Directions for this task:
Determine how many lines in the entries below contain "Focus", and output only that number.

(Data extract Opens)

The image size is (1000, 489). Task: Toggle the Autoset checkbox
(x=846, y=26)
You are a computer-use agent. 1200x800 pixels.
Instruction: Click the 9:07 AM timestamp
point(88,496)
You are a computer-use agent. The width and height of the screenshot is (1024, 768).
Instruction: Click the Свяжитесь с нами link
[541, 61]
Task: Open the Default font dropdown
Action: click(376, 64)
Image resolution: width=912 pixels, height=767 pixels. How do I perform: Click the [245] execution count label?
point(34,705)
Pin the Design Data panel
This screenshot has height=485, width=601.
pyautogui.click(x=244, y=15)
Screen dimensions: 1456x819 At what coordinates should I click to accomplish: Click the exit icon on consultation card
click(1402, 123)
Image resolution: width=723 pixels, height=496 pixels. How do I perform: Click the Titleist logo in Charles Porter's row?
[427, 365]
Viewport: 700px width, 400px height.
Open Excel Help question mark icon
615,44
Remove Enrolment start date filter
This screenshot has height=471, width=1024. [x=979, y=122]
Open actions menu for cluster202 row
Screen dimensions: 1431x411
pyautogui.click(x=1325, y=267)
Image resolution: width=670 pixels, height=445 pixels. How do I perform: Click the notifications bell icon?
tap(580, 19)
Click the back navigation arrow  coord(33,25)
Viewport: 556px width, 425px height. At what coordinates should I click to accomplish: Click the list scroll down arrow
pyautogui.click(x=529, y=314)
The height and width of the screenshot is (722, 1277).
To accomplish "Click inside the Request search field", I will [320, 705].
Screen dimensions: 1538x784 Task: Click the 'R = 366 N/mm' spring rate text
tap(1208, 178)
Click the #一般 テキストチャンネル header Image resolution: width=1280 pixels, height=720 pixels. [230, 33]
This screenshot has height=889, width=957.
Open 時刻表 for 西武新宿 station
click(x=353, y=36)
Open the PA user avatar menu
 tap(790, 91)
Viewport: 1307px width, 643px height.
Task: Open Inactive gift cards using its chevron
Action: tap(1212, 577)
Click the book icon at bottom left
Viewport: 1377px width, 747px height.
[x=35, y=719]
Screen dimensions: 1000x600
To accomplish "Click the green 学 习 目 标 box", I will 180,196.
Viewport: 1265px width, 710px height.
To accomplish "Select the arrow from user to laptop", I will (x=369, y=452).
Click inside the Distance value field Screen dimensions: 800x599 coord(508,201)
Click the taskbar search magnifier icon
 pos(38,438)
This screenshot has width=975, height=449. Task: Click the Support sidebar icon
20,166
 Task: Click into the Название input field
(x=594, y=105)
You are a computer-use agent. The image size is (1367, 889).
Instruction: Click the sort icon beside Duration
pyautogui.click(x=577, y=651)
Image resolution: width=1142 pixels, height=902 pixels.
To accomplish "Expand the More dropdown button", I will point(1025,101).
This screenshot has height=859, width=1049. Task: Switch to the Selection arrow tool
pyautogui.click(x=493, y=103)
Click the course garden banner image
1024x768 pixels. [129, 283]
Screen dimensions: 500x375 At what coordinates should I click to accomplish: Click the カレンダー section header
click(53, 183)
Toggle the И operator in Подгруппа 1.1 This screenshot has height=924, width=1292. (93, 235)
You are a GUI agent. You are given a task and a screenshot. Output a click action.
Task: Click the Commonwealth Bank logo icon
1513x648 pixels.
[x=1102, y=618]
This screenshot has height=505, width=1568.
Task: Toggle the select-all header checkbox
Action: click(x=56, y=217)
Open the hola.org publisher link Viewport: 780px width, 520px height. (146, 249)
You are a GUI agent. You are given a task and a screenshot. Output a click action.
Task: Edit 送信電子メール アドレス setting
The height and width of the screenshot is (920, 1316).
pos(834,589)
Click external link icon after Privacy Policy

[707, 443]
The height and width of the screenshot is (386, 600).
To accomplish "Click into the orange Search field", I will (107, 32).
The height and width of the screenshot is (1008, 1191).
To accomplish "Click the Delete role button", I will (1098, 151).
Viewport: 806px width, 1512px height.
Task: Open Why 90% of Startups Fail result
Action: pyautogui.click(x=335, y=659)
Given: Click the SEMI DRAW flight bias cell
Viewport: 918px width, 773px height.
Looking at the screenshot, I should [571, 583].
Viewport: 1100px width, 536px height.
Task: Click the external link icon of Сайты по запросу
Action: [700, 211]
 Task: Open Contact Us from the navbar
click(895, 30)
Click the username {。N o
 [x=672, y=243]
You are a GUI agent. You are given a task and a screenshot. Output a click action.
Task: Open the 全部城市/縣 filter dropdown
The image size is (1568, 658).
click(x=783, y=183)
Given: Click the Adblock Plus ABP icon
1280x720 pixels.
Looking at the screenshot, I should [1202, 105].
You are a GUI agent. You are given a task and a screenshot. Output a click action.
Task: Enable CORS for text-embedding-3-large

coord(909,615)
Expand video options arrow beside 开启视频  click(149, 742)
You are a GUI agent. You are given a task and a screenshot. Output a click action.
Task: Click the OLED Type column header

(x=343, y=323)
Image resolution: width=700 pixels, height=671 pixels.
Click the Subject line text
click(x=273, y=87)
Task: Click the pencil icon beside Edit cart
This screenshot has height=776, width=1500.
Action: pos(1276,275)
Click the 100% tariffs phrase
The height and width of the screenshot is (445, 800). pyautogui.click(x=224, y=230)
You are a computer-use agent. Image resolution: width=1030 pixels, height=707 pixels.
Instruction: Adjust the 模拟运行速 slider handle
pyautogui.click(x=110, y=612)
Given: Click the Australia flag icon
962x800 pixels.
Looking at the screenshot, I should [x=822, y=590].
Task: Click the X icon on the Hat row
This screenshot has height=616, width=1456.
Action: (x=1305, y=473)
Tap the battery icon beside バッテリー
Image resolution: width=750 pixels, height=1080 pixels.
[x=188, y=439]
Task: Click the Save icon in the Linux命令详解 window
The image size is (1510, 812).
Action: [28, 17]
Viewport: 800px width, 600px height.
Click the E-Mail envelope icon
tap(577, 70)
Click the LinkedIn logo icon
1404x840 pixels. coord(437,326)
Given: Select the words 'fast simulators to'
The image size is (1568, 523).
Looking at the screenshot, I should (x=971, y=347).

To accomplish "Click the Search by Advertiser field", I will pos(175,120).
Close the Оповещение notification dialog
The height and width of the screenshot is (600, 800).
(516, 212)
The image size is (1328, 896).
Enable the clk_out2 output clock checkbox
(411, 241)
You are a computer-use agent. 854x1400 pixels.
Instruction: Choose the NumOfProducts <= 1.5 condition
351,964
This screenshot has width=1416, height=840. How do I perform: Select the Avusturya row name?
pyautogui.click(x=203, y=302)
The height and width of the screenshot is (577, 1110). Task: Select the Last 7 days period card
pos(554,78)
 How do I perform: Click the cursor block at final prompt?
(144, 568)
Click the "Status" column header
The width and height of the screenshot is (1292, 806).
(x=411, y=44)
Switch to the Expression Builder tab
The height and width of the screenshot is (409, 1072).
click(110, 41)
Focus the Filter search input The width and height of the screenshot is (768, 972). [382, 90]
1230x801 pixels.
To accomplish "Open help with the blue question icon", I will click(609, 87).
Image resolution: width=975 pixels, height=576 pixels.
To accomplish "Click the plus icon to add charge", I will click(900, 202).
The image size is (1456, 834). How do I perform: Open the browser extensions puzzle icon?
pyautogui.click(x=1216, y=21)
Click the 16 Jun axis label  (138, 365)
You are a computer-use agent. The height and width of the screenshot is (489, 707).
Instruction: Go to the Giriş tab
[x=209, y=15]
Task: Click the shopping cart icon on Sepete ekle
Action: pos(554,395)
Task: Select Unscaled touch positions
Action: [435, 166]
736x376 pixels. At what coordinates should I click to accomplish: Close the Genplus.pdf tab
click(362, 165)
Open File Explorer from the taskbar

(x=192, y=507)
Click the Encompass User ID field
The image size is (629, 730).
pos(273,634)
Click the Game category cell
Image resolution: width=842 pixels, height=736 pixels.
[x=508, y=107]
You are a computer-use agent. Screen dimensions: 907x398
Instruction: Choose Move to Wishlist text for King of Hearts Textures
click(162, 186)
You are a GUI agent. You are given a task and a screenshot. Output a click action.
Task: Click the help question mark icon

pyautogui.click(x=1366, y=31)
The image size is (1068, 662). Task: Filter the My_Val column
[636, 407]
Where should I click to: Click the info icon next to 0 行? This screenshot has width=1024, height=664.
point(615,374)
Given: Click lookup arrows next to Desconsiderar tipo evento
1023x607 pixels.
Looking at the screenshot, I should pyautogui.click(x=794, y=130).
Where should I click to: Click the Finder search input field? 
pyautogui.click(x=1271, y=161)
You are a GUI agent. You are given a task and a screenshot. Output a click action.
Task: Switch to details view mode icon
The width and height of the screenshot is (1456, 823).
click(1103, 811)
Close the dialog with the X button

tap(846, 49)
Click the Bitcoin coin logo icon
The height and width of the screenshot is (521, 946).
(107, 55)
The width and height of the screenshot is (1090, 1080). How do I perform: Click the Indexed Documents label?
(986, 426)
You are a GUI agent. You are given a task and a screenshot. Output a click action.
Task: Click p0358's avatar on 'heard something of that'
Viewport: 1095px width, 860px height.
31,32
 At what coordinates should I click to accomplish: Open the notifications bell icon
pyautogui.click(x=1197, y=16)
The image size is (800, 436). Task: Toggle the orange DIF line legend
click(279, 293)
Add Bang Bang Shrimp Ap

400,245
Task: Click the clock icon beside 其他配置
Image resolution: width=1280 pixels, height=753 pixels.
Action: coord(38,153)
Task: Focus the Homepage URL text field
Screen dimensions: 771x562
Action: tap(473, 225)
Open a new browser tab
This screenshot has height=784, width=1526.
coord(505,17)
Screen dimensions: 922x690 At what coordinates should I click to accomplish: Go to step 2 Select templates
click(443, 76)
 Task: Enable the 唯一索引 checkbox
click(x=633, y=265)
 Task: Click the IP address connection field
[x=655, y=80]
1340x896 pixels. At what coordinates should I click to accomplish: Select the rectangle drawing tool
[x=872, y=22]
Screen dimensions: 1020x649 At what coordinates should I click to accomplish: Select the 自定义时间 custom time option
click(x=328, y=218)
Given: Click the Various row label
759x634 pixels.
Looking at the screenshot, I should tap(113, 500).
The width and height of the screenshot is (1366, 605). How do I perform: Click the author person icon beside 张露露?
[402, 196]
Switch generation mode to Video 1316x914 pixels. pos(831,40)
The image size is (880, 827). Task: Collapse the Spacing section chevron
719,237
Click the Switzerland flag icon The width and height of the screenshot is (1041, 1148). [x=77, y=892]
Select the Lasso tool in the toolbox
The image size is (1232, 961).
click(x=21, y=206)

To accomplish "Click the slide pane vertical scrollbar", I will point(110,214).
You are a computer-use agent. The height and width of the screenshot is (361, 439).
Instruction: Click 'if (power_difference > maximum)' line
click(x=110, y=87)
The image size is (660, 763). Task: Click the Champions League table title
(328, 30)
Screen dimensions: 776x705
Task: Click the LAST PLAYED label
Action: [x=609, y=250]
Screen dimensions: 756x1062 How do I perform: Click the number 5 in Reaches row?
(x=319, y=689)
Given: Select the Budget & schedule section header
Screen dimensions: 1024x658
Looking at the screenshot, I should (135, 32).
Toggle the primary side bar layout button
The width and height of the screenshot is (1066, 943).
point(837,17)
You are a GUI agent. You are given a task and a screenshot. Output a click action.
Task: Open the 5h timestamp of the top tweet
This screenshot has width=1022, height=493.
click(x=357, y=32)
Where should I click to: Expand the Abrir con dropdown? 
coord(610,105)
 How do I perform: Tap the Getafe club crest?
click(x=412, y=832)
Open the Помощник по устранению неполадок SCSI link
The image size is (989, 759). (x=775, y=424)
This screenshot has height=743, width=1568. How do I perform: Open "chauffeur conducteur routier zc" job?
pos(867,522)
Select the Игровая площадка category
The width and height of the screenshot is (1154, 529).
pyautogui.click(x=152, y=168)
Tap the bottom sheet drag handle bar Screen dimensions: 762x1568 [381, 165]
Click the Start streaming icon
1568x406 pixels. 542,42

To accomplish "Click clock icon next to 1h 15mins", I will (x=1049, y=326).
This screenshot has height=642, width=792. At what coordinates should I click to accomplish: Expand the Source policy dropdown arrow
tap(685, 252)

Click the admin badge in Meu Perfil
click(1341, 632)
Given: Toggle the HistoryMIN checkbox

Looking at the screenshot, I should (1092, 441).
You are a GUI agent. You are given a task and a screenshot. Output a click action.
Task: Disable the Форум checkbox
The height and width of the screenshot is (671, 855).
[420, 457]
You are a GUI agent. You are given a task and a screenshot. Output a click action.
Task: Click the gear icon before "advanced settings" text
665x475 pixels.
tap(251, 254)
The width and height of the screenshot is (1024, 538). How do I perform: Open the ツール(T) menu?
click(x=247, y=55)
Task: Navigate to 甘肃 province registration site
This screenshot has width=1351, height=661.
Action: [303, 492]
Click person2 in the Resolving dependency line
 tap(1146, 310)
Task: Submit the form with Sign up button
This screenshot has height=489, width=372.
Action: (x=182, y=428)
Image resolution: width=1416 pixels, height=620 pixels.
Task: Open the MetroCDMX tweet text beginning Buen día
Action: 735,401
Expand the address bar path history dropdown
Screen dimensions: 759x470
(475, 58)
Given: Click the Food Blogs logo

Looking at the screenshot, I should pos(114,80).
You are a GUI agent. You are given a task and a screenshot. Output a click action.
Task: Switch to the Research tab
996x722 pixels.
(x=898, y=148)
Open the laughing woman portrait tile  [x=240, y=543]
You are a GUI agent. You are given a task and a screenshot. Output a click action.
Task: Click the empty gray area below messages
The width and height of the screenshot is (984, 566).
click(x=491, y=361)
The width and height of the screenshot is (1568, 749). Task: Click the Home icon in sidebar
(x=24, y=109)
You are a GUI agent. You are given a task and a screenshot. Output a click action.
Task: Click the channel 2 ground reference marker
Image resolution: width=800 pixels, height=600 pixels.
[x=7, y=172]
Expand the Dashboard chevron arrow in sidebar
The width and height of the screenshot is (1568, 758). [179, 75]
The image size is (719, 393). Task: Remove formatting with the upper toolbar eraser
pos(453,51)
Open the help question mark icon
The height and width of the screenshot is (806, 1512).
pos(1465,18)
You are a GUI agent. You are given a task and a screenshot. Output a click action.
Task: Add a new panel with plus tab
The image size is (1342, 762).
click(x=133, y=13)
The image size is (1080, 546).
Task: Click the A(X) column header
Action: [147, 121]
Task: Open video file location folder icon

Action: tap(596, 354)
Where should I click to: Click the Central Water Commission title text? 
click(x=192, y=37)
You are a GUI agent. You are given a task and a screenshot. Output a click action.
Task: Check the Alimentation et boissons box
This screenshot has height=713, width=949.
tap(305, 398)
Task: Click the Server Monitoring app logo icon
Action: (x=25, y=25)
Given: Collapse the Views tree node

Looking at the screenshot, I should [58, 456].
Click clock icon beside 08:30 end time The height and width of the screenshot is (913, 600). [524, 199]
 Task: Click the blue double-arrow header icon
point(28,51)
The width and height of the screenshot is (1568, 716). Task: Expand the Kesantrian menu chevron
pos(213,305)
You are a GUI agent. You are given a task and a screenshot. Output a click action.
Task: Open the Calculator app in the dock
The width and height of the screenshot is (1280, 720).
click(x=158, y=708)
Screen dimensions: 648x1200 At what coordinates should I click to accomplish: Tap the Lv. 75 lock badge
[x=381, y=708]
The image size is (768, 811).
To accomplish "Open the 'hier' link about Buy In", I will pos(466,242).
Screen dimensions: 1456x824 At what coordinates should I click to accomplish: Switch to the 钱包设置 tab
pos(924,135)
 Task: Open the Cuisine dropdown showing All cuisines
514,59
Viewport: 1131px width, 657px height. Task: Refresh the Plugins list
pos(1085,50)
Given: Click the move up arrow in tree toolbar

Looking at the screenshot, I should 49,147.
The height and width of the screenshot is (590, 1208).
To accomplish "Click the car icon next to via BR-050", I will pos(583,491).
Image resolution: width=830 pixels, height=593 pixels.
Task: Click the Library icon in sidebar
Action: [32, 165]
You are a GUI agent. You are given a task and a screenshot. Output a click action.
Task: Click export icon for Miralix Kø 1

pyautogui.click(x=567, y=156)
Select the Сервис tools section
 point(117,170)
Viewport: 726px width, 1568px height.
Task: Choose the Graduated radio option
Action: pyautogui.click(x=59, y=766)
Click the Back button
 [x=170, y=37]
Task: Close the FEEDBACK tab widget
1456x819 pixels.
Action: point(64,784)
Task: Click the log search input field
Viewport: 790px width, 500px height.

(Data extract Closes)

Task answer:
2